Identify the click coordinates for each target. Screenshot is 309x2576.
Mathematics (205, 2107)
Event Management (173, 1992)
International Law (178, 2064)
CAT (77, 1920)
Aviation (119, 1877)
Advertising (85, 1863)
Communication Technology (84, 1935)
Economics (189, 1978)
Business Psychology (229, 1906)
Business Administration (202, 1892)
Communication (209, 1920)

▶ [EXERCISE OBJECTIVE]: Set the whole listing down again so that it matches the original exactly.

▶ [EXERCISE ANSWER]:
Identify the click coordinates for each target. Screenshot is 309x2576.
Mathematics (205, 2107)
Event Management (173, 1992)
International Law (178, 2064)
CAT (77, 1920)
Aviation (119, 1877)
Advertising (85, 1863)
Communication Technology (84, 1935)
Economics (189, 1978)
Business Psychology (229, 1906)
Business Administration (202, 1892)
Communication (209, 1920)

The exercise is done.